Mr. Justice Cartwright,

dissenting:

When the mortgage owned and sought to be foreclosed by appellant was executed and assigned to her, and when the mortgage and assignment to her were recorded, the public records showed that Emma L. Morgan held title to the mortgaged premises,, and Boland L. Morgan, her husband, held the mortgage now sought to be foreclosed by appellee. This mortgage was made to said Boland L. Morgan by Henry Bother, a former owner of the premises, and the note secured by it had been sold and assigned to appellee and delivered to it with the mortgage, but no assignment of the mortgage had been executed. So far as appeared from the records Roland L. Morgan was still the owner. Mr. Sills represented the Morgans, and secured from appellant $1000 on the note and mortgage owned by her, representing it to be a first mortgage. It was made to Rogers for convenience and assigned by him.
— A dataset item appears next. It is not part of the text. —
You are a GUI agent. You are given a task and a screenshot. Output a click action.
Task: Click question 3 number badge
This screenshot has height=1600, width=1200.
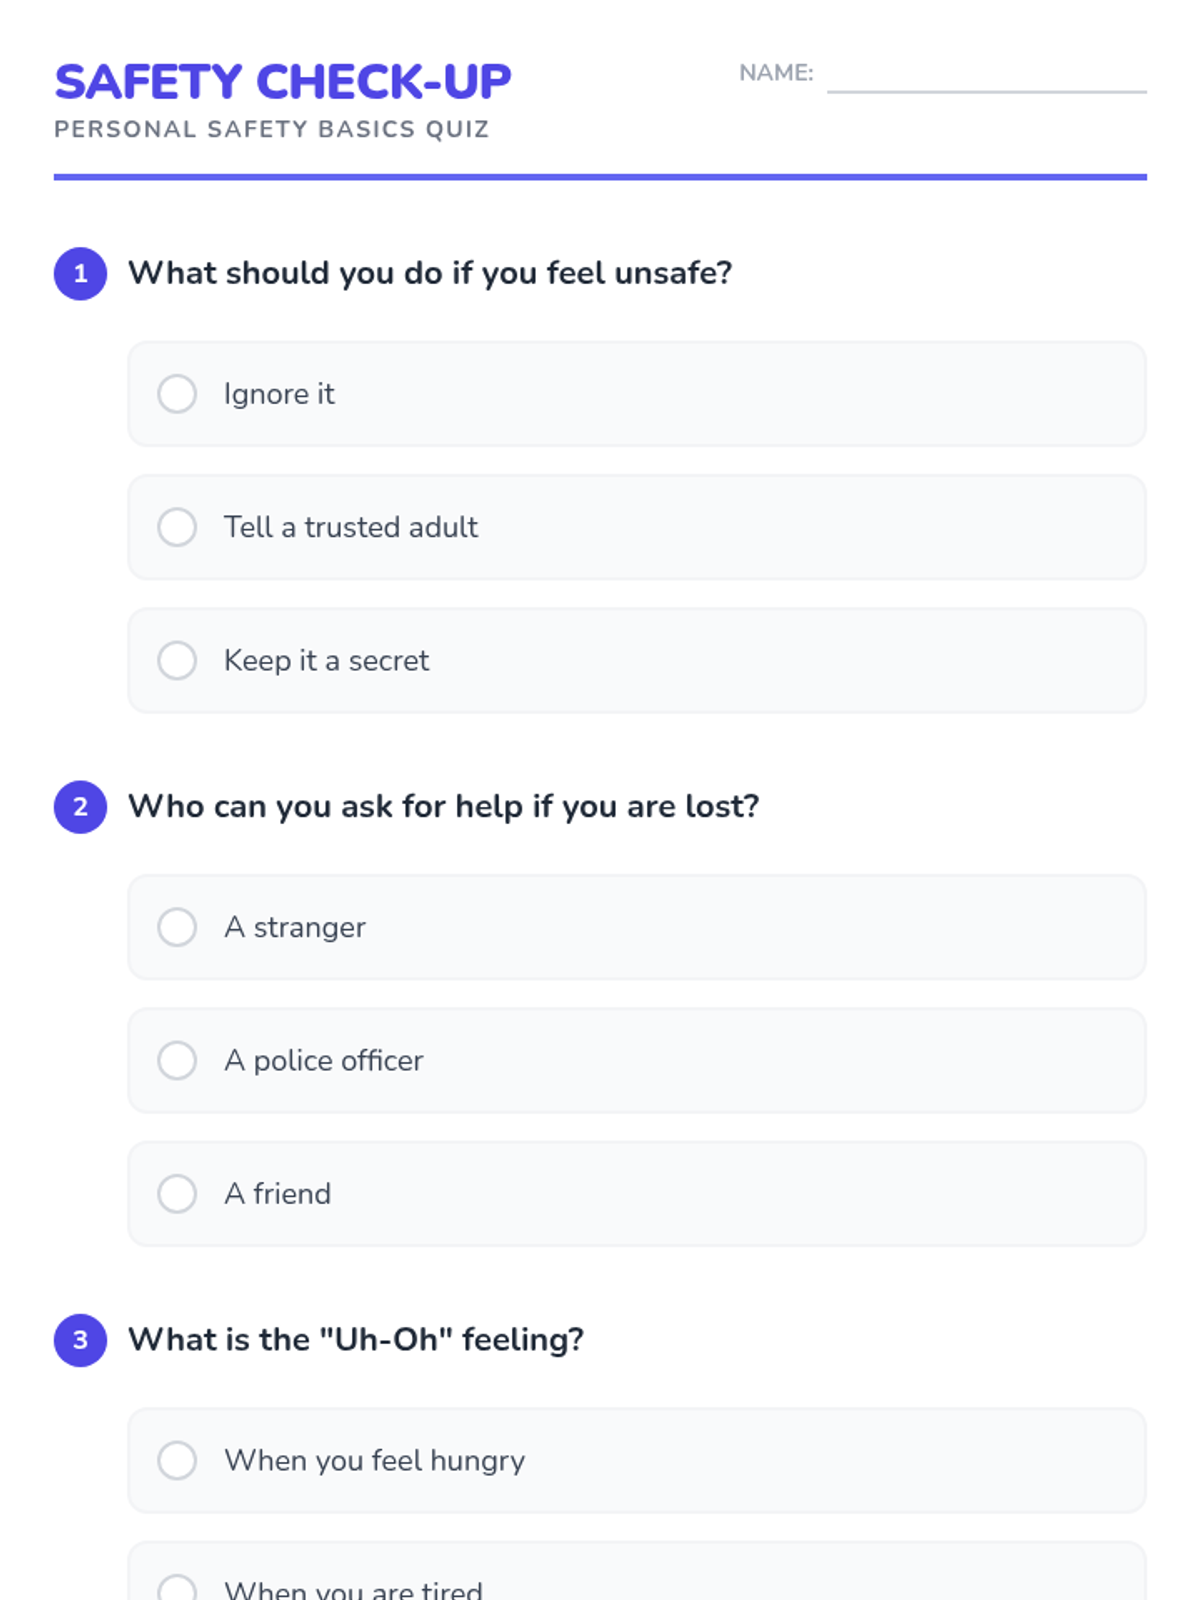(x=80, y=1339)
The note secured was the joint and several note of said Emma L. Morgan and Roland L. Morgan, and the mortgage was executed by both of them. There is no reservation oh the part of Roland L. Morgan and the conveyance is not limited to his inchoate right of dower, but the mortgage is in every respect sufficient to pass whatever estate, title or interest, legal or equitable, he had in the premises. Such was the effect of the conveyance.. (Donlin v. Bradley, 119 Ill. 412.) The fact that his name was placed after that of his wife and he was described as her husband will not justify a holding that he only waived dower when he had a further estate in the premises. (Lake Erie and Western Railroad Co. v. Whitham, 155 Ill. 514.) So far as the public record showed he did have the further estate of a mortgagee in the premises conveyed. Appellant was justified in dealing with him as being the owner of the first mortgage, and between appellant and his secret assignee the case must be decided as though he were in fact the owner seeking to enforce his mortgage as a prior lien. It seems to me that his assignee, standing in his shoes, is precluded from asserting rights superior to those of appellant. There was no presumption of law that he had transferred the note or mortgage, and the agent of the Morgans represented that appellant’s mortgage would be a first lien. Appellant had no actual notice of the rights of appellee, and I think she had a right to rely on the record. (Ogle v. Turpin, 102 Ill. 148.) Appellee might have protected itself by taking an assignment and having it recorded, but negligently failed to do so.